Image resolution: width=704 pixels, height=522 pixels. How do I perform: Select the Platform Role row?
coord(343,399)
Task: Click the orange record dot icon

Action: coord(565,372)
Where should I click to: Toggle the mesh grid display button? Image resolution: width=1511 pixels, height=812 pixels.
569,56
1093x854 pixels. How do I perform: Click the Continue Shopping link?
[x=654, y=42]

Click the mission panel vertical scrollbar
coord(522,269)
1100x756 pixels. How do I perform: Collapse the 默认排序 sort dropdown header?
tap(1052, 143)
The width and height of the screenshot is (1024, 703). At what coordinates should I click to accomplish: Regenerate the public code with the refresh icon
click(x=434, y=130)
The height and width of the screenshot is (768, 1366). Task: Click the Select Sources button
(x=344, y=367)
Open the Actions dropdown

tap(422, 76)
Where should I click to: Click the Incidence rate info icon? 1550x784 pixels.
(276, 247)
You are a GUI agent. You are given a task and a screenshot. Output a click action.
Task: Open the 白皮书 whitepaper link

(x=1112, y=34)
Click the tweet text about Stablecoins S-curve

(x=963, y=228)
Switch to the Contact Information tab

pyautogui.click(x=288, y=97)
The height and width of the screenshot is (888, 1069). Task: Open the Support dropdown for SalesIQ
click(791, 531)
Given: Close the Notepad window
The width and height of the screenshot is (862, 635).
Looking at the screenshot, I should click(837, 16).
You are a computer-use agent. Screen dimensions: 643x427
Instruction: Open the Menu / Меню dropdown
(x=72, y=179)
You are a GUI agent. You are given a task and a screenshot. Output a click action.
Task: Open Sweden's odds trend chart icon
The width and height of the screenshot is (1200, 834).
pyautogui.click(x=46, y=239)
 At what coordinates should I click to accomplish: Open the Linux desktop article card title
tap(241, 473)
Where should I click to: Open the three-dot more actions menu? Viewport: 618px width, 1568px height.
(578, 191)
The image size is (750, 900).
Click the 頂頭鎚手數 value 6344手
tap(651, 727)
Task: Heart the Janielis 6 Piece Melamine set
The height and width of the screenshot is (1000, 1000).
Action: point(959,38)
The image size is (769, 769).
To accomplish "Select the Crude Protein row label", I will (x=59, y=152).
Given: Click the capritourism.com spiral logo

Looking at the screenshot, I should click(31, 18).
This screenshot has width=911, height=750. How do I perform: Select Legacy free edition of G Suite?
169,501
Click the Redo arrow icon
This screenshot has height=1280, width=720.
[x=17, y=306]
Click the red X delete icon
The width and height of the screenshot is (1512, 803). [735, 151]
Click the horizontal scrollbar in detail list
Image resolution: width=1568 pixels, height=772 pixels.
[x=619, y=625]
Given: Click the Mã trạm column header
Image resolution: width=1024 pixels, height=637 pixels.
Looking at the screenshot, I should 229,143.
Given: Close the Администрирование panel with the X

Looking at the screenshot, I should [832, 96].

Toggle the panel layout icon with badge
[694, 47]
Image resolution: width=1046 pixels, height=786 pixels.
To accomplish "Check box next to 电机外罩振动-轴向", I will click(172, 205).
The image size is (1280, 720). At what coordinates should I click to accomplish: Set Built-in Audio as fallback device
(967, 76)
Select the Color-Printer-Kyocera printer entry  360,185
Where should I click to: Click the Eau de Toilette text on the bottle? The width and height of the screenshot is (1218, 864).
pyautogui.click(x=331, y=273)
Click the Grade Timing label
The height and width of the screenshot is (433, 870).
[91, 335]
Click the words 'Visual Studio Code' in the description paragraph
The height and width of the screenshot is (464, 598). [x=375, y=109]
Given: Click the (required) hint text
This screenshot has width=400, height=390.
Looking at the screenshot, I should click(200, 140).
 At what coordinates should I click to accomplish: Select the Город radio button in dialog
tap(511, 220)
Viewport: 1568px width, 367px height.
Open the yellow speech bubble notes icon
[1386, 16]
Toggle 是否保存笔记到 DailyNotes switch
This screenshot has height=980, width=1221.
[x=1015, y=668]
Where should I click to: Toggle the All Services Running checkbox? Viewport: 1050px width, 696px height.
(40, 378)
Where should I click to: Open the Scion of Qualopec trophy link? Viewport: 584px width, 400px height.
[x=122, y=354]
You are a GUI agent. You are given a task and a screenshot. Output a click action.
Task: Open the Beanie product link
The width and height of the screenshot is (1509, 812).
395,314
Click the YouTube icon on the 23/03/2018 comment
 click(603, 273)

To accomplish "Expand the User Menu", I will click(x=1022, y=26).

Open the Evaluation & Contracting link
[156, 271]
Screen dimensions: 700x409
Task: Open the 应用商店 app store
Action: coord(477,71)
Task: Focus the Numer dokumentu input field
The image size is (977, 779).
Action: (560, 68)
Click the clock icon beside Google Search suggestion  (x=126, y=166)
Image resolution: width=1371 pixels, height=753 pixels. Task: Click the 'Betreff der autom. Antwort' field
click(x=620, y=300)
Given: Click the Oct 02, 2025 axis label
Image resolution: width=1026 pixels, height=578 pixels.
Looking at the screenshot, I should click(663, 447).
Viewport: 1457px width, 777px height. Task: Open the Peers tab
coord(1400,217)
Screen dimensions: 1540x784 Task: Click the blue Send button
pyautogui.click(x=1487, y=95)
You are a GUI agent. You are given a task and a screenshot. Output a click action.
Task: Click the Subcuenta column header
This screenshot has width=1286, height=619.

# ABOUT THIS EXERCISE:
For each line of the data that has the word "label", report that line.

# SOLUTION:
To accomplish "Select the Crude Protein row label", I will (x=59, y=152).
Click the Grade Timing label
Given: Click the Oct 02, 2025 axis label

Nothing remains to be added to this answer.